Swap is just a cantrip if you don't have anything else you want to swap out.

That, I was explaining, is not true. You "always" (as an alternative) have the recourse of using swap on a previously swapped thing; Swap does NOT just become a mere cantrip when there's nothing else new to swap. My use of "always" here is in regards to that recourse being available, not some absolute/literal "always" in the sense of all requirements to play the card and re-swap the thing you swapped last time will be met. No, I was not saying that at all. As my next sentence notes perfectly clearly (adding emph.): "The flexibility to play a card as anything you want every cycle is exactly the same as Overlord other than having to line up the thing you're swapping with the card's play.".

---
To just reiterate: Provided you can line it up with something (anything, including something previously swapped), Swap does what Overlord does.

And yes, I say you miss the point of the card if you don't understand and acknowledge this equivalence to Overlord. It's key to understanding what the card is capable of. Meanwhile, no one misses the remodel variant aspect of Swap as it's just obvious, but if all you do is think about it as a remodeler you aren't getting the point of the card, it's closer to being an Overlord+ that can also improve your deck (with the - of having to line it up)
Title: Re: Dominion: Allies First Impressions
Post by: ehunt on April 06, 2022, 07:20:54 pm
my first impression is that swap is a super controversial card
Title: Re: Dominion: Allies First Impressions
Post by: allanfieldhouse on April 08, 2022, 09:08:45 am
my first impression is that swap is a super controversial card

Isn't that more of an "allies first impressions" thread first impression though?
Title: Re: Dominion: Allies First Impressions
Post by: Honkeyfresh on April 14, 2022, 08:17:18 pm
https://docs.google.com/forms/d/e/1FAIpQLScf1l3OO1HN80cYXR9T-Jz4jbOBjgK9DsnXQ8AITsVQHwSitA/viewform?usp=sf_link

Rate each Dominion card (or card-shaped-object) on a scale from 0-10, with 10 being the most powerful. The cost of the card, not just the effect, should be taken into account for your score. I have a few suggestions:

1. Your name is "required," you can put anything there though -- I'd prefer some username that I can recognize so that I can make sure submissions are unique.
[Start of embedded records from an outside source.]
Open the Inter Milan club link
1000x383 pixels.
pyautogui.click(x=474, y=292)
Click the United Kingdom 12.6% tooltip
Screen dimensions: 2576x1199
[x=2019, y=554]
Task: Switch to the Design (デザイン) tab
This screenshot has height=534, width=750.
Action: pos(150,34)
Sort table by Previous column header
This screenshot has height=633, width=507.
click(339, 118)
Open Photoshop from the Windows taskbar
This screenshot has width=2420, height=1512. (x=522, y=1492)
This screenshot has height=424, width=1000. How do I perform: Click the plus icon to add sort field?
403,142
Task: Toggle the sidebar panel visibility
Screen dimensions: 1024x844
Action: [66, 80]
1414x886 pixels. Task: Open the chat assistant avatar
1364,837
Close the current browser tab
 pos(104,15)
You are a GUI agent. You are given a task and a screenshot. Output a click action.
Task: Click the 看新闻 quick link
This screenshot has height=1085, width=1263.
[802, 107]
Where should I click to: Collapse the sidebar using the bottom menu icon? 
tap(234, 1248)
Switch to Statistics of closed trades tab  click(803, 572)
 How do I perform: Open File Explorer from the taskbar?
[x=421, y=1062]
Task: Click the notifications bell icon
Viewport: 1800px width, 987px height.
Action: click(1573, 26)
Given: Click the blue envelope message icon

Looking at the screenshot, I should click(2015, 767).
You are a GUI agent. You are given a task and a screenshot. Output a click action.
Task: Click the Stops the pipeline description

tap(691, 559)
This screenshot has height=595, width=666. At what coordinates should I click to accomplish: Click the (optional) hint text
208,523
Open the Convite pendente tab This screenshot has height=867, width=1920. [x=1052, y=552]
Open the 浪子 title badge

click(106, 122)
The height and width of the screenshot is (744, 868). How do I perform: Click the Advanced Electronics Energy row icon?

If you troll me, I reserve the right to not count your input :-P

2. You can pick and choose which cards you rate -- feel free to leave some cards blank if you don't want to rate them for whatever reason.

3. You may use whatever criteria you like for your ratings.

This may be helpful for looking up what cards do: http://wiki.dominionstrategy.com/index.php/Allies

This form will accept responses until March 23-24ish, 2022. After that, I'll collect the data and write up a post similar to the ones I did for the last three expansions:
http://adamhorton.com/flog/dominion-nocturne-first-impressions/
http://adamhorton.com/flog/dominion-renaissance-first-impressions/
https://adamhorton.com/flog/dominion-menagerie-expansion-first-impressions/


Just saw this.  Are we still allowed to fill em out?  Been playing a lot and have a good feel I think for the cards.  Thanks for doing this anyway!
Title: Re: Dominion: Allies First Impressions
Post by: 4est on April 14, 2022, 10:38:09 pm
The other thing I just realized Swap can do (that Overlord cannot) is trigger Swap pileouts.

As long as you have other non-Swap (or non-other-empty-pile) Action cards in hand or on top of your deck, you can repeatedly Swap stuff for more Swaps and churn through the whole pile to end games out of nowhere. I won a game on piles today with one Swap in hand that I chained together to gain the remaining 5 Swaps in the Supply. Look out for these pileout opportunities!